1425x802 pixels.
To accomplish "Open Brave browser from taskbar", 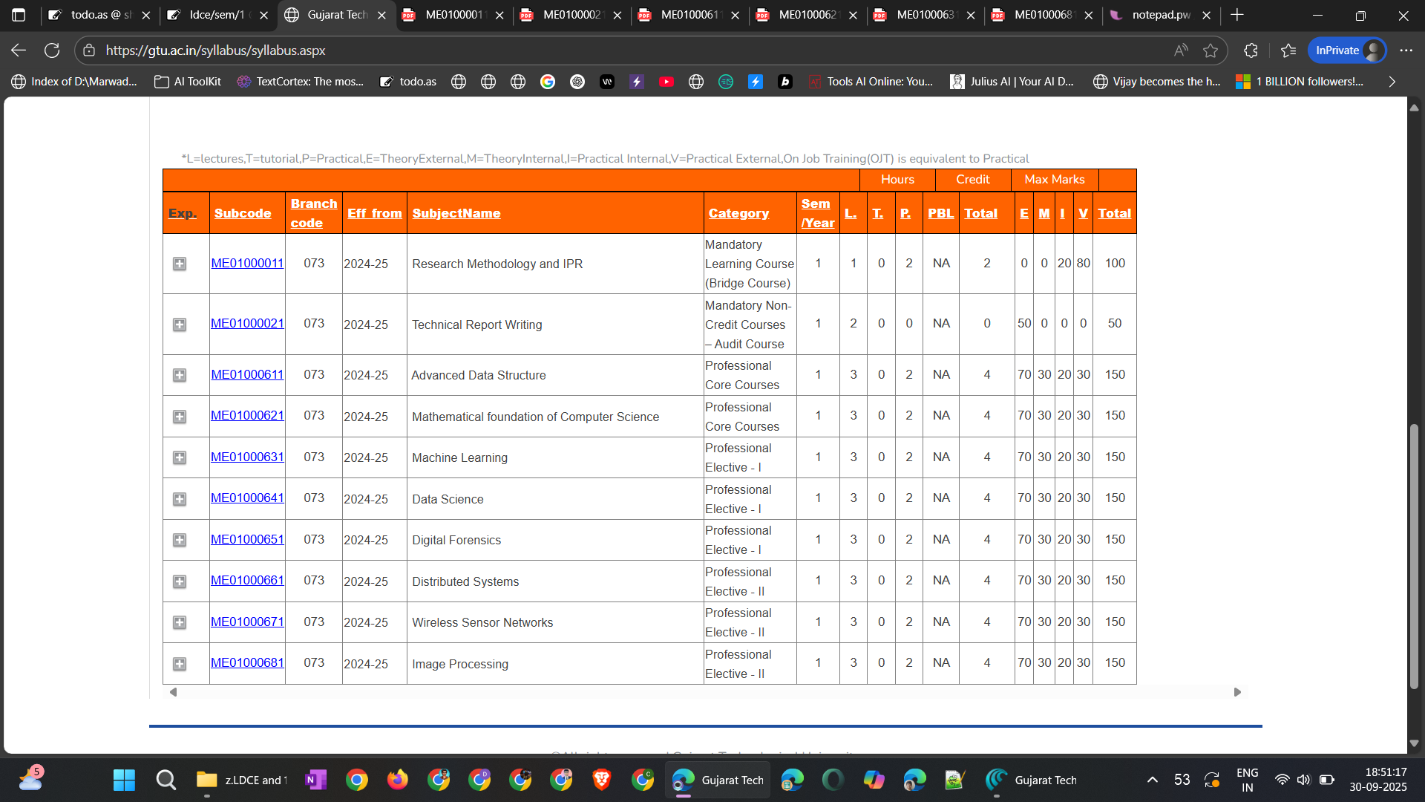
--
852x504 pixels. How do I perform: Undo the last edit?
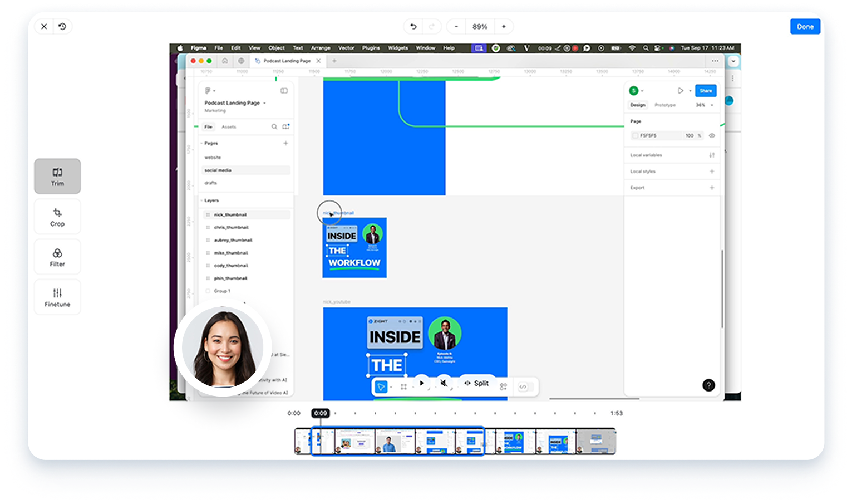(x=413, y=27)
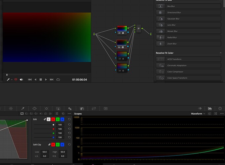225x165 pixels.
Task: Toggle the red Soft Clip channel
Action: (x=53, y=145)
---
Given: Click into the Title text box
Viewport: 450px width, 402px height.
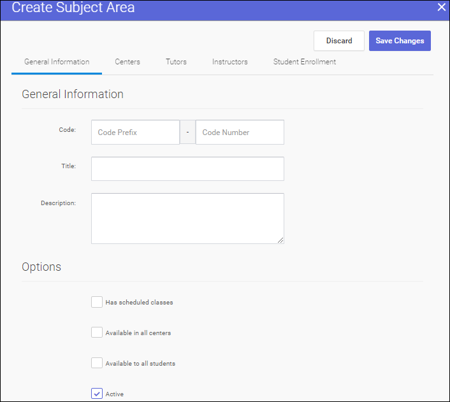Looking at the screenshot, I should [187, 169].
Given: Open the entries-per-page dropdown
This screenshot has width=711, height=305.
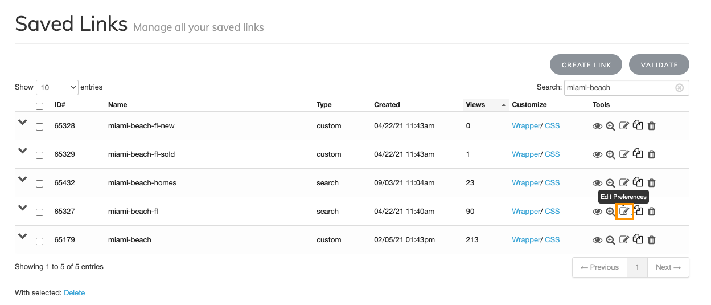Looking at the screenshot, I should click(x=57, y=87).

■ **AIM OF THE TASK**:
A line belongs in the answer if it contains the word "Given"; please copy each such line from the material.

■ **ANSWER FOR THIS EXERCISE**:
Given: Click into the Title text box
Given: Open the entries-per-page dropdown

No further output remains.